Reason #4:  In the immortal words of Forrest Gump, “Life is like a box of chocolates – you never know what you’re gonna get.”  Nowhere is this more true than in the ER, except that our “chocolates” are more likely to be filled with prescription drugs, stool, or booze than orange creme or caramel.  But it is this unpredictability, this variety, that I love.  Where else in the world would you have to deal with a patient who has voluntarily had an eggplant inserted into his bumhole?  (And who has just finished telling you about “parties” where people place all kinds of things – rolled up flip-flops being most memorable – into their rectal cavity.)  Few other professions entail wrestling a patient to the ground because, poltergeist-like, they have leapt off the bed, torn off their cardiac monitor leads, and are now swinging them at staff like Spartacus with a cat-’o-nine-tails.   It is both thrilling and terrifying that you truly never know what is coming in those doors.  This is why experienced ER nurses never let their guard down.  Because that lady in black spandex shorts who just signed in for “abdominal pain”?  That bulge in the crotch region ain’t her cell phone.  And despite the fact that she’s emphatically stating, “No baby! No baby!” in broken English, you’re pretty sure a full-term infant is crowning in your triage room.

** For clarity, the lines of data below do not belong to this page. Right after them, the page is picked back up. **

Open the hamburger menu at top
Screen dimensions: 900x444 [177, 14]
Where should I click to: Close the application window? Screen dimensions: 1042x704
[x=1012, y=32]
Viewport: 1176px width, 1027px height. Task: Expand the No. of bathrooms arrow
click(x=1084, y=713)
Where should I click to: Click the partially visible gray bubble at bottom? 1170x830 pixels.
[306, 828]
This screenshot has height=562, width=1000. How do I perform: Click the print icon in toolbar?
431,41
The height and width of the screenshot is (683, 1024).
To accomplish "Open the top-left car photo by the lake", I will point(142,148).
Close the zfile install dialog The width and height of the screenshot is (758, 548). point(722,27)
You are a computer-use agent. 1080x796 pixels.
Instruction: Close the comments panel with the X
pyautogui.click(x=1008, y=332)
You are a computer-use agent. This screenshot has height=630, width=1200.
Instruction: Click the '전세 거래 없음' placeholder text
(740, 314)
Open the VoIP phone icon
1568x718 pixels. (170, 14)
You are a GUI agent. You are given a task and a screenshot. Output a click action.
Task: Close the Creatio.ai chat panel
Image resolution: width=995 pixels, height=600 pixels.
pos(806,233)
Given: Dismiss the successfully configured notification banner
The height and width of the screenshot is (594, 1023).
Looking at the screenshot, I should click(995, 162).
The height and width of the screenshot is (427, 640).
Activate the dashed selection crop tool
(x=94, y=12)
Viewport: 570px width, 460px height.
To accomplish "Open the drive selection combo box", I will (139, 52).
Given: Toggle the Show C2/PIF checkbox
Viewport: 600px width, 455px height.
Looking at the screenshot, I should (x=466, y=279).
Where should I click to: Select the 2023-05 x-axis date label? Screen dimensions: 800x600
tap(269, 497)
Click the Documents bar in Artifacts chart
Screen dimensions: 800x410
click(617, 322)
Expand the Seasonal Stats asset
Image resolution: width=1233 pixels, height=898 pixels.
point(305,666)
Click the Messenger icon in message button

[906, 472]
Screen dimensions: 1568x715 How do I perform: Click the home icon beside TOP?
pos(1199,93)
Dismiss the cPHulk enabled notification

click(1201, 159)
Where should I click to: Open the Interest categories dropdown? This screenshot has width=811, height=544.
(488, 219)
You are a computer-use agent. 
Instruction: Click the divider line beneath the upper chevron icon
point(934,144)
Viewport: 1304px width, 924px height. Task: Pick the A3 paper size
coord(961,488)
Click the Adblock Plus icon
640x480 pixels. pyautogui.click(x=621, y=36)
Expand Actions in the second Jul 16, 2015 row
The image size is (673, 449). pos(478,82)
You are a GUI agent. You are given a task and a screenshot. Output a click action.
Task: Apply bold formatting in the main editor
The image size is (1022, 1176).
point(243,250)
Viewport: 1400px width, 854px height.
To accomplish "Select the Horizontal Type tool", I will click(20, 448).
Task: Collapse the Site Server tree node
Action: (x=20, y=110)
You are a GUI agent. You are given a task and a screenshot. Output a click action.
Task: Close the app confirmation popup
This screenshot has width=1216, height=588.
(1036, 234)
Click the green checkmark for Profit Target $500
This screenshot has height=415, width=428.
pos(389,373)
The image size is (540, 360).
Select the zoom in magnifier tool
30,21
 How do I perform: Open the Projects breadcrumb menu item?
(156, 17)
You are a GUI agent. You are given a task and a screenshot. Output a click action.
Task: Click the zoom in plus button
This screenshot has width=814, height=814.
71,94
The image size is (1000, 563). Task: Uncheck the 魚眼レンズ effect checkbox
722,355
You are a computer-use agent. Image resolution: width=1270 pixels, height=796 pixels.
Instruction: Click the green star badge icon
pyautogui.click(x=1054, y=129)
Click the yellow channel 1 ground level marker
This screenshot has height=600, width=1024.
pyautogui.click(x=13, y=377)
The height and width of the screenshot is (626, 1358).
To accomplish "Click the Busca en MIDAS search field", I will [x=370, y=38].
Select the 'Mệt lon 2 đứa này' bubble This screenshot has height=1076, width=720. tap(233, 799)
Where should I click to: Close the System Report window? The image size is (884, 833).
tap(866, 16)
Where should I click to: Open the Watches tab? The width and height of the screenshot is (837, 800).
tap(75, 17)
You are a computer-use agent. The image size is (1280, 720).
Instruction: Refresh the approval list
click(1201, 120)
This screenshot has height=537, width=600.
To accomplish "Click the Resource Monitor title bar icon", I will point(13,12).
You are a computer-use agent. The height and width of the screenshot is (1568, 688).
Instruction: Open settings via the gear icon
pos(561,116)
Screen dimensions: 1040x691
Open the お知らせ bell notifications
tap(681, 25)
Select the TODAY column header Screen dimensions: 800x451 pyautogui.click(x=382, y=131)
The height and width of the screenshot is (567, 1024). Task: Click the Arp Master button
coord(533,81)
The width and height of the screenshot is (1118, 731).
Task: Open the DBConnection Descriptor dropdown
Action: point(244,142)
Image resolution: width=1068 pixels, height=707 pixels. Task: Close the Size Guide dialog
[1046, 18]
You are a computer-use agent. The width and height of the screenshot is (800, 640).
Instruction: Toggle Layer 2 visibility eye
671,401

Reason #5:  The ER is the most honest place I have ever worked, with a large caveat:  it is a deceptive honesty.  It is a brutal, painful honesty that is meant to deflect and protect the doctors and nurses who deal with life’s ugliness on an hourly basis.  For example, when giving report, a nurse might say, “The patient in room 5 is from Generic Name Nursing Home, here with a fever and UTI.”  Other nurse: “How old is she?”  “Oh, I don’t know, she’s old.  Like, she’s made of dust.”  What that nurse really means is, “Please God, don’t let me end up here, having some young girl taking off my bra and catheterizing me for urine.  Please don’t let me be old and alone and abandoned.”  And when a nurse refers to an overdose patient as “gorked,” what she’s hiding is a deep and abiding fear that this young kid laying before her with scrambled eggs for brains could be one of her children.  And you just can’t face it.  So you squeeze your eyes tight and tell yourself that you don’t work in reality, that not everybody ends up a medical disaster.  But there is always a small part of you that doesn’t believe it.  This is why, when a nurse is taking care of a “total,”*she tells her co-workers in a calm, matter-of-fact voice that if she ever ends up in the ER trached-vented-PEGged,* please put a pillow over her face, snow her with all the narcotics known to man, or somehow manage to “accidentally” disconnect the ventilator.  We exaggerate the truth in order to hide it, we put a smiley face on hideous situations and cross our fingers that they won’t happen to us.  We take a deep breath and move on because we have to, because if we didn’t we’d have a psychotic episode or wind up in a catatonic state, sucking our thumbs and clutching the call bell like it was our child.  And then they’d admit us, send us to the psych ward.  And the nurse giving report would simply say, “She’s crazy-cakes.”

*…can’t breathe:  Classic symptoms of Congestive Heart Failure.  It’s gonna take too long to explain that here, just suffice it to say that your heart sucks, your legs swell, and your lungs get full.  And, you’re probably gonna die sooner rather than later.

*”total”:  A patient who requires TOTAL care.  As in, a machine to breathe for them, a tube to feed them, and bags to collect their urine and stool.

*trached-vented-PEGged:  See above.  To simplify it down to ER-speak: your body hates you.